Alfred Schutz 1899 – 1959

Alfred Schutz was an Austrian-American philosopher and the principal founder of the phenomenology of the social world. Trained as a lawyer and economist in Vienna, he combined a long career as an international banking executive with deep philosophical work and, after his emigration to the United States in 1939, with teaching at the New School for Social Research. His Phenomenology of the Social World extended Husserl's phenomenology into a study of the meaning structures of everyday life, and his essays on multiple realities, social typifications, and the stranger shaped the work of Garfinkel, Berger, Luckmann, and the subsequent traditions of ethnomethodology and the social construction of reality.

Key facts

Nationality
Austrian-American
Era
Contemporary
Movements
Phenomenology, Continental

Selected quotes

  • Attributed to Alfred Schutz:

    “The lifeworld is the unquestioned ground of all our experience.”

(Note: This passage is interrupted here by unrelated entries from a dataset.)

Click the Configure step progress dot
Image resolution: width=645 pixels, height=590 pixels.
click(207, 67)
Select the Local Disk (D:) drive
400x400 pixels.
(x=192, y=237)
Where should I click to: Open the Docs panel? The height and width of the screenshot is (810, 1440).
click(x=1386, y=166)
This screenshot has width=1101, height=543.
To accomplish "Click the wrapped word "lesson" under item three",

  • Attributed to Alfred Schutz:

    “We act in a world made meaningful by typifications.”

  • Attributed to Alfred Schutz:

    “The Other is given to me first as a fellow human and only afterwards as a problem.”

  • Attributed to Alfred Schutz:

    “Meaning is what we attach to our acts as we look back upon them.”

  • Attributed to Alfred Schutz:

    “Multiple realities surround everyday life: dreams, art, science, religion.”